Given request 1:
In the passage below, condense the paragraph that begins "What is more, I can sit" into two or three shorter sentences that keep its main facts.
Given request 2:
Find every line in the rows below that contains the string "height" and copy each one in full. Case counts.
Start of Quoted text
There is a reason why Rabbi 
Lord Jonathan Sacks titled his 
book The Dignity of Difference, 
and Sir Isaiah Berlin wrote of a 
connection between respect and 
allowing dissent. As a Jew on 
campus, I found teachers and 
rabbis who seek to enable students 
to find and express their true 
Jewish identity. They enabled 
me to recognize differences that 
already exist in Jewish practice. I 
am free to wear pants, to believe 
that women do not need to cover 
their hair upon getting married, 
to hold that three women are 
obligated to make a zimun (an 
invitation to recite the grace after 
meals together) even if a man is 
present. 
What is more, I can sit at a table 
with a fellow Jew who believes it 
is against Jewish law for women to 
wear pants, not to cover their hair 
upon getting married or to make 
a zimun in his presence. We can 
have contradictory, distinct beliefs 
regarding Jewish law and belong 
to the same community. We can 
maintain contradictory beliefs and 
be flexible in the practices that 
shape our day-to-day lives.
End of Quoted text
Start of Data supplied
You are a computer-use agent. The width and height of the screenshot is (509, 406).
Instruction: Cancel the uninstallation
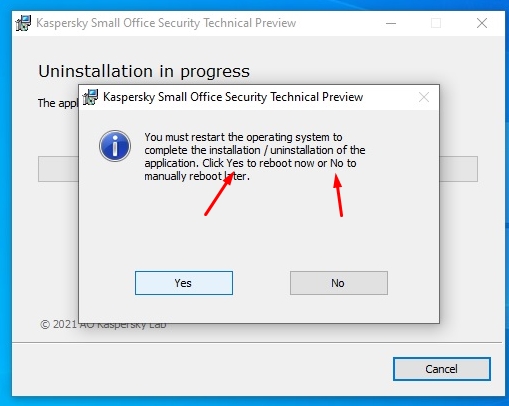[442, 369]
End of Data supplied
Start of Data supplied
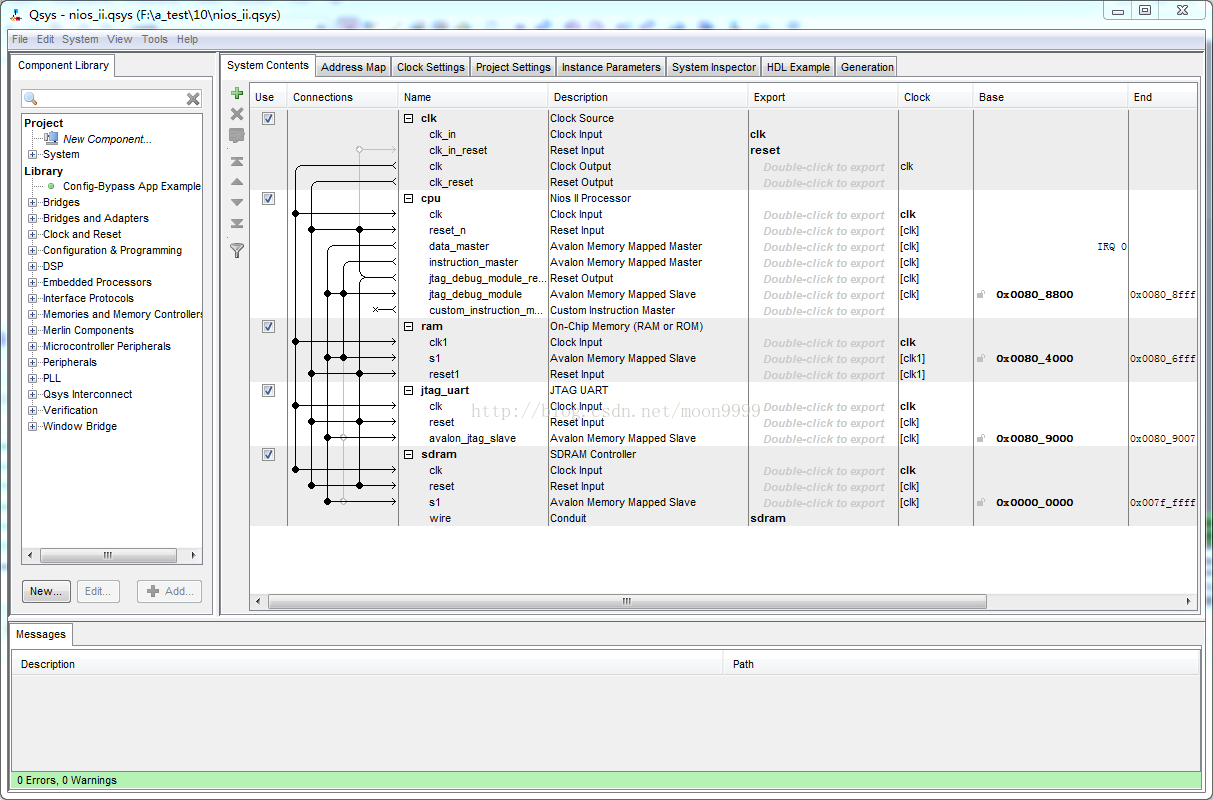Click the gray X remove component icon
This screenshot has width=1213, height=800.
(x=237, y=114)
End of Data supplied
Answer 1:
The writer can share a table with a fellow Jew who believes Jewish law forbids women to wear pants, to leave their hair uncovered after marriage, or to make a zimun in his presence. The two can hold contradictory beliefs about Jewish law and still belong to the same community. They can keep those beliefs and stay flexible in their daily practices.

Answer 2:
You are a computer-use agent. The width and height of the screenshot is (509, 406).
This screenshot has width=1213, height=800.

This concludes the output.